2009 Tales of a Kleptomaniac.
Il y a beaucoup de choses dans cet album qui auraient du avoir plus d’impact. “Last Dance At Yellow” est un très beau morceau, dans un style dubstep un peu hybride. J’adore “Dealing With The Man”, c’est un blues. Même si il y a des choses très personnelles, on revient plus sur le dancefloor quand même.
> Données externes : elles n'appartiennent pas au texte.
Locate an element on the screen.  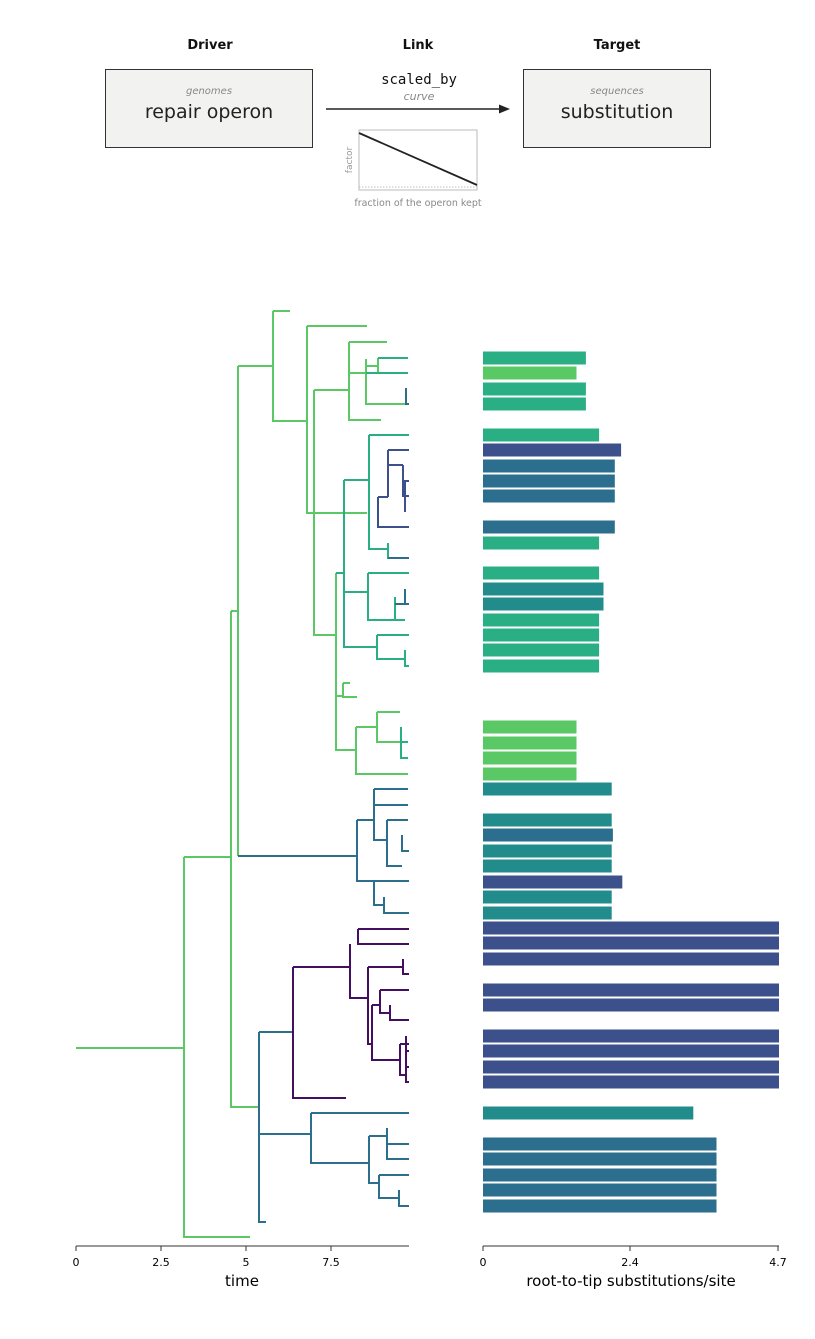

C’est un moment où je m’entends super bien sur scène avec mes musiciens à qui j’ai laissé beaucoup de place dans ma musique. The Cloud Making Machine c’était : “laissez moi, je vais tout faire tout seul”. Tales Of A Kleptomaniac c’est “je touche à tout, je laisse de la place pour tout le monde et on va se marrer sur scène”. C’est drôle parce que sur ce disque, je m’ouvre aussi à nouveau sur mes racines, les choses faites pour danser, la musique black. Aujourd’hui j’ai la chance de pouvoir exister musicalement sur plusieurs niveaux. Je peux faire du dancefloor ou de m’exprimer d’une manière très personnelle comme la musique du documentaire Play ou le projet avec Pietragalla. J’ai réellement trouvé mon truc, c’est cool et puis c’est désormais accepté par mon public.